WHAT YOU NEED TO DO:
Once you find the line containing "The height and width of the screenshot is (582, 1395)." in the data below, copy it and each following line exactly, up to and including the line containing "Image resolution: width=376", and nothing else.
─── RECORD EXCERPTS ───
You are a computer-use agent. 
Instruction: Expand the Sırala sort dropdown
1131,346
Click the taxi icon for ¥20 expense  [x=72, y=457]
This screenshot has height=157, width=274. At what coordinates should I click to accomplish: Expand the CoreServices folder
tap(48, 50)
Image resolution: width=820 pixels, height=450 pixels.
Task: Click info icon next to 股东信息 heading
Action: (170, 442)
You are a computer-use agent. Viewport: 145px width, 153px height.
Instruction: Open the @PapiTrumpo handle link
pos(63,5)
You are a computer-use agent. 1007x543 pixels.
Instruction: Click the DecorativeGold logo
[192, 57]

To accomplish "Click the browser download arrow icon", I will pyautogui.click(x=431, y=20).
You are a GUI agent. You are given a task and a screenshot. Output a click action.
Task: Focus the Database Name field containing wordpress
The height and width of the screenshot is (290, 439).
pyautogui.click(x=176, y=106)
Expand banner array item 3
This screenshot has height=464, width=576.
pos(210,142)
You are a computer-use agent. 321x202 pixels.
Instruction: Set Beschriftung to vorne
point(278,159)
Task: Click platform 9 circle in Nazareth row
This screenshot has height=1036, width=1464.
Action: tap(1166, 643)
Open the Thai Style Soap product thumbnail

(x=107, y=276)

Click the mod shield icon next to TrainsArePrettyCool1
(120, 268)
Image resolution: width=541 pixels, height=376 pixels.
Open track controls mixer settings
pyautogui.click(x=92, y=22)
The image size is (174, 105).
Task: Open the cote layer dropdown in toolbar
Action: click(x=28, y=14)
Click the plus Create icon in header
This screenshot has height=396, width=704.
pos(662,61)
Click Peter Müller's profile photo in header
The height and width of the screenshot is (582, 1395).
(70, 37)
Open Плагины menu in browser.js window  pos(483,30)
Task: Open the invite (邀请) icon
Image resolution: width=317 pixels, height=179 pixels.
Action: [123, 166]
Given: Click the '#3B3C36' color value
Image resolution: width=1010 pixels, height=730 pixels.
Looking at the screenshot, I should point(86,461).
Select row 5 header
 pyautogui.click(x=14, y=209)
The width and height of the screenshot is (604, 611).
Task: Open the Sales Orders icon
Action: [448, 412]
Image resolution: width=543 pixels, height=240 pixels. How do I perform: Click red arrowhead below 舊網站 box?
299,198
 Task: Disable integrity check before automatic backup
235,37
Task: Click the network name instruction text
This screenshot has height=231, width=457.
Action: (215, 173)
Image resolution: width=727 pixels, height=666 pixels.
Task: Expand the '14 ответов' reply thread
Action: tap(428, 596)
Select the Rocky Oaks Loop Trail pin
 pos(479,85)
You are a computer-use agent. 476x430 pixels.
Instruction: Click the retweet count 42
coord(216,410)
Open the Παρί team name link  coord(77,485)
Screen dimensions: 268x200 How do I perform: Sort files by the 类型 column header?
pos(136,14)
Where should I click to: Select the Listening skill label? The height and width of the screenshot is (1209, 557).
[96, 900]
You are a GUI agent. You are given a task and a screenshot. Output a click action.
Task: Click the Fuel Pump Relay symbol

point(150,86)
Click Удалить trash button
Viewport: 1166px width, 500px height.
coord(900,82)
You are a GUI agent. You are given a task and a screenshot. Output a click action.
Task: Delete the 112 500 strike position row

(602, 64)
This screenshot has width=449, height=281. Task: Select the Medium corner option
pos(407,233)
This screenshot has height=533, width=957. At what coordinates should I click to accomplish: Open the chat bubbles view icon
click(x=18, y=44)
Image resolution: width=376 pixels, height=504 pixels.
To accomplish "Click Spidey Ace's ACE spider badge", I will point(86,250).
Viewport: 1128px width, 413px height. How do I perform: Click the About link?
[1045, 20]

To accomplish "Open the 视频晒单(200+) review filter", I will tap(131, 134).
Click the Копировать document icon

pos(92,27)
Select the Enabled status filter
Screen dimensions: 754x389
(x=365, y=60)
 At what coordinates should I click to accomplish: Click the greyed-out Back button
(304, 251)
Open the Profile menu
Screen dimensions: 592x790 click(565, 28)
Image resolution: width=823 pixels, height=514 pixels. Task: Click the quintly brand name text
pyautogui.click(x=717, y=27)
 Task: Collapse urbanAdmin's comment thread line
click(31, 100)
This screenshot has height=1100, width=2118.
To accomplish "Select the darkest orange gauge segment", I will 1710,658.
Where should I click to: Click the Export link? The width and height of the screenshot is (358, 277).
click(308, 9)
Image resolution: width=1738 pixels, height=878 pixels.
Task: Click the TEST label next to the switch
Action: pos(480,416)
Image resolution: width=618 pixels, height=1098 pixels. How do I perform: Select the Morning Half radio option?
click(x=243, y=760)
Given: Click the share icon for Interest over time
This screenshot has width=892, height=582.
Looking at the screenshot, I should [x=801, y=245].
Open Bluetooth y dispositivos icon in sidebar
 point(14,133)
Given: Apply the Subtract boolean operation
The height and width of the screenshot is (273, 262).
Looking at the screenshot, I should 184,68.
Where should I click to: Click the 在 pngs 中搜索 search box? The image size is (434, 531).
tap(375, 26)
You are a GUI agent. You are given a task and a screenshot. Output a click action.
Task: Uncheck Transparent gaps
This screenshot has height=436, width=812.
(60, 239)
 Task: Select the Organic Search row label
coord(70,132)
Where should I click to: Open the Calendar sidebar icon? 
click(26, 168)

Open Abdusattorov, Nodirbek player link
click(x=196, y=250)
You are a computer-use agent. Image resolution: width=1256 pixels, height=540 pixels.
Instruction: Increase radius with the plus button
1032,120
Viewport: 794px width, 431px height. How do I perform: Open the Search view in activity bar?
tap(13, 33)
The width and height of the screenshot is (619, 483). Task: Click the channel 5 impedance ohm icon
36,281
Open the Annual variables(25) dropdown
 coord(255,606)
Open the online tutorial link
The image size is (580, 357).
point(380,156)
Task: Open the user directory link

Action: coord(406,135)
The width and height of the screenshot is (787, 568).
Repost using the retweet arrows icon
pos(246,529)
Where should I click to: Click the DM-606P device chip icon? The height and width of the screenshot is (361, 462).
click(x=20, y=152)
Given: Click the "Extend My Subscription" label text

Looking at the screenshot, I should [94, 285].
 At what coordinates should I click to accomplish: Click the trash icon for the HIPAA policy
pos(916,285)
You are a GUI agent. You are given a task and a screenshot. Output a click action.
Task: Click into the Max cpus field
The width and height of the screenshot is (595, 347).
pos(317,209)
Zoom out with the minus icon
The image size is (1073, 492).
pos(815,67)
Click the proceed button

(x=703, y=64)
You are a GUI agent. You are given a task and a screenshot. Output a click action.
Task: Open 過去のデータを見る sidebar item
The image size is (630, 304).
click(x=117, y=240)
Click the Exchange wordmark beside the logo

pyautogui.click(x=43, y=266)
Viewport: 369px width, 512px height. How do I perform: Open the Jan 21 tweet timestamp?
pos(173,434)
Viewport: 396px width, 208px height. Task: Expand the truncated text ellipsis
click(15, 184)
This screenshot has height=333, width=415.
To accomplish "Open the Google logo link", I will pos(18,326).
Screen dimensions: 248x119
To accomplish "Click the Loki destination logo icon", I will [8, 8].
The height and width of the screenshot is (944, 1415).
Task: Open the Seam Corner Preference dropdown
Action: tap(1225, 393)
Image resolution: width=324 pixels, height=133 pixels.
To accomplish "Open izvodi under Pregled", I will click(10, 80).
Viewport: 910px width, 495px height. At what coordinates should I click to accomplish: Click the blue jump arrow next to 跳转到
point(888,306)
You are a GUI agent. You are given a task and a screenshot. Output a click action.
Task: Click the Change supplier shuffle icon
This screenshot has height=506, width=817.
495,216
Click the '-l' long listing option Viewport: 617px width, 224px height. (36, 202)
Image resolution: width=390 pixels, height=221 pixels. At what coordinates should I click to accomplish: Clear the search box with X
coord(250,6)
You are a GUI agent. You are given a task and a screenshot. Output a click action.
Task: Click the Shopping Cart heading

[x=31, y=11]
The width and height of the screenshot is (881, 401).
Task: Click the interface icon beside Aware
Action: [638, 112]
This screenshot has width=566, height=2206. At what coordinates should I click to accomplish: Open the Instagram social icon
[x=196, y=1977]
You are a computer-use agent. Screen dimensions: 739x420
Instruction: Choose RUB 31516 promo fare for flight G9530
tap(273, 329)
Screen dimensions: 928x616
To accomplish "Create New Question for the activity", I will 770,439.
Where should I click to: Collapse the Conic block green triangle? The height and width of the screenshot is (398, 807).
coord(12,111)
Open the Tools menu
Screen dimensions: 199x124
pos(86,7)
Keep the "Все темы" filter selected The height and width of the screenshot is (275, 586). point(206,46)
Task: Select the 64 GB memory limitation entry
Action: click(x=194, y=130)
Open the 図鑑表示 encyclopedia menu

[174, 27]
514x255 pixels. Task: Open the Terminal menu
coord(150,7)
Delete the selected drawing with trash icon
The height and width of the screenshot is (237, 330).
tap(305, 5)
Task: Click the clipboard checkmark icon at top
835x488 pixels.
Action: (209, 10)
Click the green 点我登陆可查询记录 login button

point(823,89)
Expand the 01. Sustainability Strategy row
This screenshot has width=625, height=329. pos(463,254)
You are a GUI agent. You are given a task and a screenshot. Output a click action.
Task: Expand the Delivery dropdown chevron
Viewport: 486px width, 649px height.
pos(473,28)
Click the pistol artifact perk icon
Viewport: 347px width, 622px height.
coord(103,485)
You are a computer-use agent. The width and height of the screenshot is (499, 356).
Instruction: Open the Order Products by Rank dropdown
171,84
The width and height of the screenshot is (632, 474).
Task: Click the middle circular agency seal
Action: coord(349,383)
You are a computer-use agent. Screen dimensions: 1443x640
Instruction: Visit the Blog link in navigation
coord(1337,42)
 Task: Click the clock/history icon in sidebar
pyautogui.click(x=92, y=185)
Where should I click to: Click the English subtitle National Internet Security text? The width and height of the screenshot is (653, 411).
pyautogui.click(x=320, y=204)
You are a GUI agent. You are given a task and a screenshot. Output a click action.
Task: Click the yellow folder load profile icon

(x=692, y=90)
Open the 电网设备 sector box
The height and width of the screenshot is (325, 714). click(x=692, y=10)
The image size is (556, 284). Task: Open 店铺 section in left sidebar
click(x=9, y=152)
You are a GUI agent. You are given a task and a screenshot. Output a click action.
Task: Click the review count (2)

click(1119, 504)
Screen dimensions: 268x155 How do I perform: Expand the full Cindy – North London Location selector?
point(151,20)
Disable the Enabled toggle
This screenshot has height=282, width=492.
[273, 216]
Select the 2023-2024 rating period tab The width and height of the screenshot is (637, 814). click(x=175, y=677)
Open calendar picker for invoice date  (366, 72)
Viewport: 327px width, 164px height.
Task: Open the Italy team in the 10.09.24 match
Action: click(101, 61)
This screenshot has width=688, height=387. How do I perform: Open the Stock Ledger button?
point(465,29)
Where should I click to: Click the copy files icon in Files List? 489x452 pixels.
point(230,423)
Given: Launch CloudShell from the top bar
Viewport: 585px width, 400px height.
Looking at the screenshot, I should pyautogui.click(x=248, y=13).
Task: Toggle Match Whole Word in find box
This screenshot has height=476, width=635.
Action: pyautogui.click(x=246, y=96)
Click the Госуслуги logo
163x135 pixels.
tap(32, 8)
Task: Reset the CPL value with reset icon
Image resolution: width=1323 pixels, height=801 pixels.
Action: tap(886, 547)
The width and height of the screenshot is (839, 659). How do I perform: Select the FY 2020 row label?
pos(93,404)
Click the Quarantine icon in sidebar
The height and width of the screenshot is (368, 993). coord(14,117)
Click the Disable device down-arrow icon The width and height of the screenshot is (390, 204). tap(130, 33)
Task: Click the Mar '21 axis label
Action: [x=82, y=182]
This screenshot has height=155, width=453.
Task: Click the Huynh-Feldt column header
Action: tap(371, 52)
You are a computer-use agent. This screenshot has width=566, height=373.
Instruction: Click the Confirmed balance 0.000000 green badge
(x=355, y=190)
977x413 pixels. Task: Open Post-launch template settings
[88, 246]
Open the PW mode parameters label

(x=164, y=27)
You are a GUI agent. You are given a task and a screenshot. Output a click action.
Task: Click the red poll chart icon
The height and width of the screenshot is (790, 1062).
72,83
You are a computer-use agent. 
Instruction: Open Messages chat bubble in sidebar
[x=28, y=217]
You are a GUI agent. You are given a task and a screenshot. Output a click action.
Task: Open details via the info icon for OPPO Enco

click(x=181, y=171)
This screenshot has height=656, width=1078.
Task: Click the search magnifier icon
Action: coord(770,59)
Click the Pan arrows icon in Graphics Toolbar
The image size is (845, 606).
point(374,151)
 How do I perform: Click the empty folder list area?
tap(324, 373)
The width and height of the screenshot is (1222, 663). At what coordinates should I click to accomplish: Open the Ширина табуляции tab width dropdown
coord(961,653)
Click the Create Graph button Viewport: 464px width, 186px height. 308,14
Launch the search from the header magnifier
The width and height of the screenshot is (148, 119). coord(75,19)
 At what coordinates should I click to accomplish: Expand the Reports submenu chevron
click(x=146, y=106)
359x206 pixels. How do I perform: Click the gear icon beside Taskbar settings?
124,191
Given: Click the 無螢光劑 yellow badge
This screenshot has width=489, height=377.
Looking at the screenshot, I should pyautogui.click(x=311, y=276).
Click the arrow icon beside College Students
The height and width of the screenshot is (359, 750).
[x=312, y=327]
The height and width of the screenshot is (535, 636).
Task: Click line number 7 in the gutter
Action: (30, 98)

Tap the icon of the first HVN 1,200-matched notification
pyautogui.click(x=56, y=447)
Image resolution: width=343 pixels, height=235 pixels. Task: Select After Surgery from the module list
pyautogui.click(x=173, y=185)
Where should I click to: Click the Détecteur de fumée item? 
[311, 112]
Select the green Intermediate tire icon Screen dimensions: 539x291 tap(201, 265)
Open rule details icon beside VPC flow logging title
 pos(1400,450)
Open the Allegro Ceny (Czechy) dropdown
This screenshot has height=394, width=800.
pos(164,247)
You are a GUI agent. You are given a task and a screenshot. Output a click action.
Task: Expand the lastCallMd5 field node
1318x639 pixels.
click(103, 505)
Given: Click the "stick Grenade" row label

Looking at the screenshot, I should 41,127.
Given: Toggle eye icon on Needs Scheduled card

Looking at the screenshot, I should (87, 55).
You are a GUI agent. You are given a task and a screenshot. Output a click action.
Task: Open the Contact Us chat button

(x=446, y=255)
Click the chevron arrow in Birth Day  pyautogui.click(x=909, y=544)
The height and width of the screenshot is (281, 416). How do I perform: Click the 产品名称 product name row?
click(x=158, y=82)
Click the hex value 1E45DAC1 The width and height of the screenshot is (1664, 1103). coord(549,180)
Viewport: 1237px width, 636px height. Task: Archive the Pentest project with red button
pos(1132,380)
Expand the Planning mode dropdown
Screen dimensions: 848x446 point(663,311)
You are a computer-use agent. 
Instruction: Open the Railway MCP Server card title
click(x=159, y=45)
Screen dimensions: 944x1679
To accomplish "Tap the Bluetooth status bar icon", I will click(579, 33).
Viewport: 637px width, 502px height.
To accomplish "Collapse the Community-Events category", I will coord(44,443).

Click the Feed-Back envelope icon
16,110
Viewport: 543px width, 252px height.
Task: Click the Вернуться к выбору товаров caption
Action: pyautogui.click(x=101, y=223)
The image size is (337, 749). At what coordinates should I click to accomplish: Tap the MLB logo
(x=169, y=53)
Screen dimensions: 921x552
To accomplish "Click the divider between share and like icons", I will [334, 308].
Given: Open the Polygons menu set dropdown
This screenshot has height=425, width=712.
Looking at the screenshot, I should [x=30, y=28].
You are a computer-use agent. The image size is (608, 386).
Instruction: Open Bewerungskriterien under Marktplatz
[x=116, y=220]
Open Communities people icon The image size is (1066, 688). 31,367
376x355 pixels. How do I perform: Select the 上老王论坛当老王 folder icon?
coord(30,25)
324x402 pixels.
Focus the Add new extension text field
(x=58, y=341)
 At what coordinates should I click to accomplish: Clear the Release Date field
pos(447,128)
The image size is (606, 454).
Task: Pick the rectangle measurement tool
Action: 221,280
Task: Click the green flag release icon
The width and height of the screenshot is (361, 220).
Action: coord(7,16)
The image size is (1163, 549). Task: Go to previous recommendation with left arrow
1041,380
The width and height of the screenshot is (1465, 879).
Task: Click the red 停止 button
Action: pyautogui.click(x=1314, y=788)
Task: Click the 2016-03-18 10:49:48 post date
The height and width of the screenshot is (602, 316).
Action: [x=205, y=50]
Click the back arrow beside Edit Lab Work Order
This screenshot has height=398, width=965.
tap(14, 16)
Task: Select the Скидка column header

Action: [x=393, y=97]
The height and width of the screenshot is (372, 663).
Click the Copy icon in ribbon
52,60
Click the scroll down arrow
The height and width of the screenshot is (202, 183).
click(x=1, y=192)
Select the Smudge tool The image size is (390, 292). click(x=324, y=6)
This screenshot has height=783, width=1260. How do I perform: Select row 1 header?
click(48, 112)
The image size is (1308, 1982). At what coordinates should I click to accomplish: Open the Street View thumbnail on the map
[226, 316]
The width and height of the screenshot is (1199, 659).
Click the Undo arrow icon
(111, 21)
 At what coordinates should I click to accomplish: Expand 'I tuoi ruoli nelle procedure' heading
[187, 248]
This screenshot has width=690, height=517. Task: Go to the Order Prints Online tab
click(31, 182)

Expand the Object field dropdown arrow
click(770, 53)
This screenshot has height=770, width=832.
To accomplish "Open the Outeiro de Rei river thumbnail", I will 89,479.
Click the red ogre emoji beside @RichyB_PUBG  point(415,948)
───
SOLUTION BELOW:
The height and width of the screenshot is (582, 1395).
(70, 37)
Open Плагины menu in browser.js window  pos(483,30)
Task: Open the invite (邀请) icon
Image resolution: width=317 pixels, height=179 pixels.
Action: [123, 166]
Given: Click the '#3B3C36' color value
Image resolution: width=1010 pixels, height=730 pixels.
Looking at the screenshot, I should point(86,461).
Select row 5 header
 pyautogui.click(x=14, y=209)
The width and height of the screenshot is (604, 611).
Task: Open the Sales Orders icon
Action: [448, 412]
Image resolution: width=543 pixels, height=240 pixels. How do I perform: Click red arrowhead below 舊網站 box?
299,198
 Task: Disable integrity check before automatic backup
235,37
Task: Click the network name instruction text
This screenshot has height=231, width=457.
Action: (215, 173)
Image resolution: width=727 pixels, height=666 pixels.
Task: Expand the '14 ответов' reply thread
Action: tap(428, 596)
Select the Rocky Oaks Loop Trail pin
 pos(479,85)
You are a computer-use agent. 476x430 pixels.
Instruction: Click the retweet count 42
coord(216,410)
Open the Παρί team name link  coord(77,485)
Screen dimensions: 268x200 How do I perform: Sort files by the 类型 column header?
pos(136,14)
Where should I click to: Select the Listening skill label? The height and width of the screenshot is (1209, 557).
[96, 900]
You are a GUI agent. You are given a task and a screenshot. Output a click action.
Task: Click the Fuel Pump Relay symbol

point(150,86)
Click Удалить trash button
Viewport: 1166px width, 500px height.
coord(900,82)
You are a GUI agent. You are given a task and a screenshot. Output a click action.
Task: Delete the 112 500 strike position row

(602, 64)
This screenshot has width=449, height=281. Task: Select the Medium corner option
pos(407,233)
This screenshot has height=533, width=957. At what coordinates should I click to accomplish: Open the chat bubbles view icon
click(x=18, y=44)
Image resolution: width=376 pixels, height=504 pixels.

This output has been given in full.